Advanced Introduction to National Innovation Systems by Cristina Chaminade & Bengt-Åke Lundvall & Shagufta Haneef

Advanced Introduction to National Innovation Systems by Cristina Chaminade & Bengt-Åke Lundvall & Shagufta Haneef

Author:Cristina Chaminade & Bengt-Åke Lundvall & Shagufta Haneef
Language: eng
Format: epub
ISBN: 9781785362026
Published: 2018-05-11T00:00:00+00:00


8.2 Understanding sustainable development as a nested model

Probably one of the most widely used definitions of sustainable development is that first introduced in the Brundtland report:

Sustainable development is development that meets the needs of the present without compromising the ability of future generations to meet their own needs. It contains within it two key concepts: the concept of ‘needs’, in particular the essential needs of the world’s poor, to which overriding priority should be given; and the idea of limitations imposed by the state of technology and social organization on the environment’s ability to meet present and future needs … Development involves a progressive transformation of economy and society. A development path that is sustainable in a physical sense could theoretically be pursued even in a rigid social and political setting. But physical sustainability cannot be secured unless development policies pay attention to such considerations as changes in access to resources and in the distribution of costs and benefits. Even the narrow notion of physical sustainability implies a concern for social equity between generations, a concern that must logically be extended to equity within each generation. (Brundtland and Khalid, 1987, p. 1)1

While for many scholars and practitioners, sustainable development refers to economic, social and environmental sustainability in more or less equal terms (UNEP, 2015), scholars in sustainability science adopt a nested model in which sustainable development is about ensuring human wellbeing while safeguarding sustained services by the environment (Folke et al., 2011; Figure 8.1). In other words, it is about finding a safe operating space that allows economic and social wellbeing for the entire population while safeguarding the capacity for the planet to continue providing for future generations.

• [Exercise requirements]
1 - What two key concepts does the Brundtland definition quoted in the book excerpt contain?
2 - List each source cited in parentheses in the book excerpt, along with its year.

• [Supplied information]
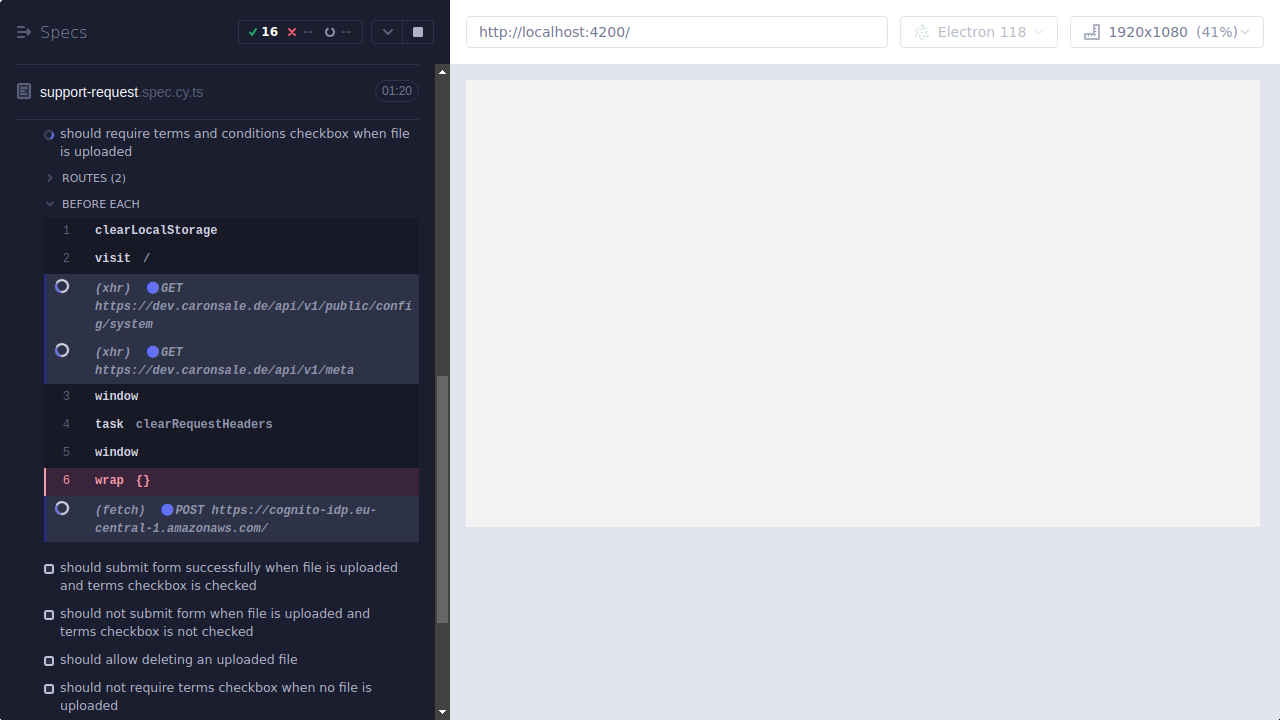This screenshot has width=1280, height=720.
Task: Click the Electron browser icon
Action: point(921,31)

• [Answers to the exercises]
1 - The concept of 'needs,' in particular the essential needs of the world's poor, and the idea of limitations imposed by the state of technology and social organization on the environment's ability to meet present and future needs.

2 -
Brundtland and Khalid, 1987
UNEP, 2015
Folke et al., 2011